As appropriate a model this still is in the development VM scenario, you still need a valid license for each operating system copy you run.
Microsoft will sell you these individually; Apple apparently implicitly grants you up to three per Mac that you buy, and won’t let you pay for any more even if you want to.
In other words, what’s limited here is not really the hypervisor itself, but rather the “license granting component” that passes through the implicit permission to run macOS, but only up to some limit.
They'd probably charge separately for every feature of the processor if they could.
It’s extremely frustrating.
It definitely caused us to buy macs we would have rented and shared.
I'm not sure why people keep giving Apple their money, especially tech-savvy people that would want to run VMs.
So I asked the IT dept and they said it's stupidly expensive to run a MacOS instance on EC2, and that they would just send me a Macbook Pro instead.
I wish I were kidding.
And macOS remains a toy for use only by individuals that is a massive pain for developers to support.
Whenever I see apple silliness, I have to remember:
"You're not the target market."That’s what I would be worried about if my primary source of income was hardware sales.
Currently services like Github Actions painfully and inefficiently rack thousands of Mac Minis and run 2 VMs on each to stay within the limits. They probably wouldn't mind paying a fee to run more VMs on Mac Studios instead.
They don't care what you want to do with the hardware you own.
Even a 256GB model would run a load of 16GB VMs
Ah but when you buy an iPhone or a Mac, Apple sees it as their hardware graciously made available to you for a limited time and under ToS.
They don't want to be in the server business, they don't want there to be third party VM providers running Mac farms selling oversubscribed giving underpowered disappointing VM experiences to users who will complain.
A bunch of folks want Apple to enter a market Apple doesn't want to enter into. They have tools available which would enable that market which they are kneecapping on purpose so that nobody unwillingly enters them into it. The "two VMs per unit hardware" has been in their license for at least a decade.
I'd be pretty surprised if there isn't a workaround or hack for this.
Microsoft has had limits on some things like RDP on some versions of Windows, but there have always been ways to get around it.
You can run x86 macOS VMs in Windows or Linux too with a little bit of technical trickery, but again, you end up with a license issue, so no-one reputable does it.
because imposing an artificial limit keeps them from exposing how low the natural limits turn out to be? Apple Silicon need always to be spoken with reverence, ye brother of the faith, do not fuel the faithless lest they rend and threadrip that which we've made of wholecloth.

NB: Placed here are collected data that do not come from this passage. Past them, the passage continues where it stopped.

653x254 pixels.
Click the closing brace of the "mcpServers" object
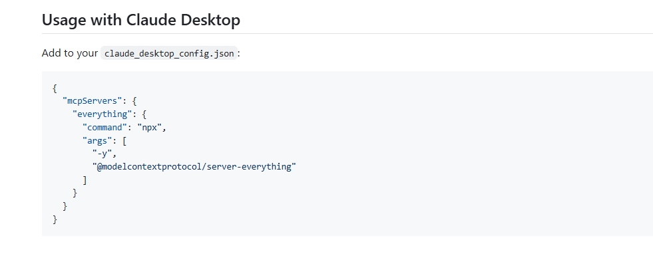coord(65,206)
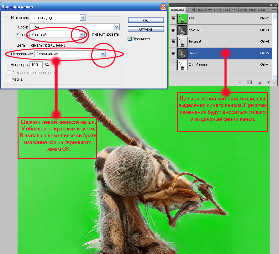The image size is (279, 254).
Task: Toggle visibility of the Зеленый channel
Action: (x=173, y=42)
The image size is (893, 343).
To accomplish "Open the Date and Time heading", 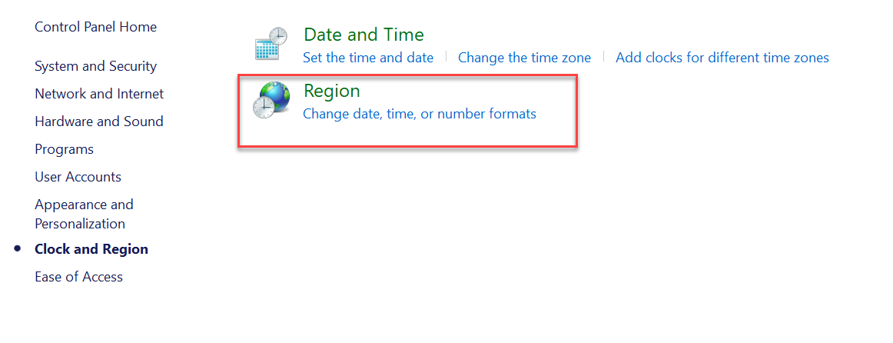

I can run a ton of Windows VMs at the same time, wouldn't Windows be a comparable resource hog to MacOS?
Apple M2 CPUs can have up to 192GB of RAM. If we look at the Mac Neo that has only 8GB of RAM, then an M2 host should be able to run at least 20 VMs before memory gets scarce.
There's no good reason Apple limits to 2 VMs except for greed, which they are well known for.
Hyper‑V on Windows 11 supports up to 1024 simultaneous VMs per host if the hardware can handle it. On my little Windows ARM laptop I can easily run 4 VMs before it runs out of steam.
Windows 11 and the walled garden greed they're trying to enable is so bad that this dominating Linux attempt is certainly failing, the only reason I haven't completely ditched my Windows system is that my several TB external drive is at large and I haven't taken the time to actually do it.
Plus Steam and their Wine work is absolutely killing it so the one thing that was keeping me motivated to still have a Windows presence is pretty much gone.
On Windows, you can run lots of Windows/Linux VMs and zero Mac VMs.